How to complete this task
Reading the data below, count the lines that carry the string "computer". Give nothing but the count.

======== Provided material ========

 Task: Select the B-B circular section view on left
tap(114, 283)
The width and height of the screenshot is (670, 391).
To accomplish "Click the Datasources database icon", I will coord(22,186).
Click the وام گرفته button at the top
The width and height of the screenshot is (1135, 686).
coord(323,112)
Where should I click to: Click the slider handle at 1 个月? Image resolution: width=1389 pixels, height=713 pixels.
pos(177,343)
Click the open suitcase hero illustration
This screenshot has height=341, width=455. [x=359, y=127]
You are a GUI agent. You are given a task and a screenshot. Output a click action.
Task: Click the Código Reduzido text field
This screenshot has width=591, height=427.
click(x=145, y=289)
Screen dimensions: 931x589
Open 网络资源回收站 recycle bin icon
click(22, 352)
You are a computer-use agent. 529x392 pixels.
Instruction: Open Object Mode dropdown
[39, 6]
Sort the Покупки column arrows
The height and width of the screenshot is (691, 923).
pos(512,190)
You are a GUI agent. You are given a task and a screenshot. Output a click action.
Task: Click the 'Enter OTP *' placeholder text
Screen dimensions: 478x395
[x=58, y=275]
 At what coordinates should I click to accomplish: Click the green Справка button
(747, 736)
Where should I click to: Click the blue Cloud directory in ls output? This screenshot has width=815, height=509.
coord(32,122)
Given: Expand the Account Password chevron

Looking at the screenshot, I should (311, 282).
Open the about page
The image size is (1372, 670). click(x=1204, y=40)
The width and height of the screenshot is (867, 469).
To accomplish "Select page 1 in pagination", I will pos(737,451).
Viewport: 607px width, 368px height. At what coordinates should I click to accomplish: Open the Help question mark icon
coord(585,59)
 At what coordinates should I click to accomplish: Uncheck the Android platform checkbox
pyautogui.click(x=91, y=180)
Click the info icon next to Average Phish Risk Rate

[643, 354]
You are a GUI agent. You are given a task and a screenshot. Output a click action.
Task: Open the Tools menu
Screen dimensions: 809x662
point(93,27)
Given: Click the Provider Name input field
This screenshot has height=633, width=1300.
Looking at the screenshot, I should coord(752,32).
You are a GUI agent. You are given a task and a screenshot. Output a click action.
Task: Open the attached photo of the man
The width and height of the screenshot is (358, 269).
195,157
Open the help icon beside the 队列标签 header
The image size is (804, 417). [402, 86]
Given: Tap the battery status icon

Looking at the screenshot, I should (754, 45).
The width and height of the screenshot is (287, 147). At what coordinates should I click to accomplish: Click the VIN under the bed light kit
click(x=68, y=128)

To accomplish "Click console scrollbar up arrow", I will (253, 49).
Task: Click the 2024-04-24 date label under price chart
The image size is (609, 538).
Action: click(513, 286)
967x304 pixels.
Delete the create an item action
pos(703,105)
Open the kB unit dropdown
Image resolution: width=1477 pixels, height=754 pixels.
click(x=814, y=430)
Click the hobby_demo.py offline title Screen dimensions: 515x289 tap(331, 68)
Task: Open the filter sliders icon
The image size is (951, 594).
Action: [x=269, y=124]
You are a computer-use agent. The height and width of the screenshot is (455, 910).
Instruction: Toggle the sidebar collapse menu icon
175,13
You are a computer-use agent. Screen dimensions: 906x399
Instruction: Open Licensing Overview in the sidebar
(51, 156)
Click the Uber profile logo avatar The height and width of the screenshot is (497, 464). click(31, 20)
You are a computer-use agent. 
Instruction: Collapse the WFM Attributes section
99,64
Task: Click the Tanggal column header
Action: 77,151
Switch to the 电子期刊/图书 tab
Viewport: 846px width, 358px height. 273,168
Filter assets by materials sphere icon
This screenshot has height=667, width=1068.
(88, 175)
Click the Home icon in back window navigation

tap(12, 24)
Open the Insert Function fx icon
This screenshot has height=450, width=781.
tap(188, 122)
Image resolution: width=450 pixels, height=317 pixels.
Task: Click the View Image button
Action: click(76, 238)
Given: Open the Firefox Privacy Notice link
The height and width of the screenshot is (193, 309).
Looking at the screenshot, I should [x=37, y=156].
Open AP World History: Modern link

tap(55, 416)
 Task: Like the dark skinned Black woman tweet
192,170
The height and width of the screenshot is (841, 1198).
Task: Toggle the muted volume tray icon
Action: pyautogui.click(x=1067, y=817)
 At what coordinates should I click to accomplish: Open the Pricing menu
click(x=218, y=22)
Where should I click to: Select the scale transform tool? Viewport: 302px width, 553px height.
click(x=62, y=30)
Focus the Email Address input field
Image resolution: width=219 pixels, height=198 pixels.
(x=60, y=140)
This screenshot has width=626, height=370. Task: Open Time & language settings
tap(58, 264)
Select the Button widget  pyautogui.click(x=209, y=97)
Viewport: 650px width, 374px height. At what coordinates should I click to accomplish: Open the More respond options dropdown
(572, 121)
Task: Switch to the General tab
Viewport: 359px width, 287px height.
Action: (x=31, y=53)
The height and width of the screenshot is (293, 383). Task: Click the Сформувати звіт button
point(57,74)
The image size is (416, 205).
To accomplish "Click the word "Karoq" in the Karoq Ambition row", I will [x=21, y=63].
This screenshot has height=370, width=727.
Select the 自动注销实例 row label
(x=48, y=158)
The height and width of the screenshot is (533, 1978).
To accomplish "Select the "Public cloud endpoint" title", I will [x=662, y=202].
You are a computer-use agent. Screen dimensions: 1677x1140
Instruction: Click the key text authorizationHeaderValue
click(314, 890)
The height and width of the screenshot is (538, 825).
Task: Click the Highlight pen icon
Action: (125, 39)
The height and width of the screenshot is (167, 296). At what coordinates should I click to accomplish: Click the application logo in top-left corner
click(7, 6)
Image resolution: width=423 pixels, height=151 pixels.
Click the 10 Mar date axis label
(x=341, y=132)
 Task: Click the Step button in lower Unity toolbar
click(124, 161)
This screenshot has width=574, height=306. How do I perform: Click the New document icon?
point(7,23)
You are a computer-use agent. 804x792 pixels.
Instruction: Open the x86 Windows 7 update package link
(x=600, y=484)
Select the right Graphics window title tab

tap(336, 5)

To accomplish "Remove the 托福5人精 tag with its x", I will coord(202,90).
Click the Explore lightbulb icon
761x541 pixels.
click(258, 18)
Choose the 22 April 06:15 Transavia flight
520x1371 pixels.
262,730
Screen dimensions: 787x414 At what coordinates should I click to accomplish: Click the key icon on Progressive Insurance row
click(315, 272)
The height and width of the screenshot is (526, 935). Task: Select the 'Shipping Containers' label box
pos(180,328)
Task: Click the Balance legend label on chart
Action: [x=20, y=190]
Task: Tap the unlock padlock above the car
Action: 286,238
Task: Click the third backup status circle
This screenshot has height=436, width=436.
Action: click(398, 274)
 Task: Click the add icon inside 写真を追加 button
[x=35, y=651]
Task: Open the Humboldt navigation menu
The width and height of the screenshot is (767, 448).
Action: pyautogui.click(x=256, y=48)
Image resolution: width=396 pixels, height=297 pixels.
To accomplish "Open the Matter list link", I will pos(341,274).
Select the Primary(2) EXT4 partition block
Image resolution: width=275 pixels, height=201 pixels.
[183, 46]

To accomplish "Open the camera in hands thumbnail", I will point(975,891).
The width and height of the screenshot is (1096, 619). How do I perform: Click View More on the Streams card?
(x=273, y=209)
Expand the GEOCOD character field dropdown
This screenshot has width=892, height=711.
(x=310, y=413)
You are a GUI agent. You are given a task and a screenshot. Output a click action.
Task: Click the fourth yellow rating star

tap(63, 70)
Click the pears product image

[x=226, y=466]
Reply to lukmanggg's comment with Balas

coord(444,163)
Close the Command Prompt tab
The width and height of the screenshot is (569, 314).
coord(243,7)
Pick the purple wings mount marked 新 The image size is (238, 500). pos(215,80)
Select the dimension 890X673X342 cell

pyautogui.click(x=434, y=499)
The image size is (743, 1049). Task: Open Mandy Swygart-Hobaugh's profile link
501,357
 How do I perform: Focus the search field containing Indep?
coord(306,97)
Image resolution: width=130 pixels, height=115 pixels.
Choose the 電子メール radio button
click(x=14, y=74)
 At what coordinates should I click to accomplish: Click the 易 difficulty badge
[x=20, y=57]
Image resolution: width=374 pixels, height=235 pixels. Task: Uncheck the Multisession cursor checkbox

========

Completed task
6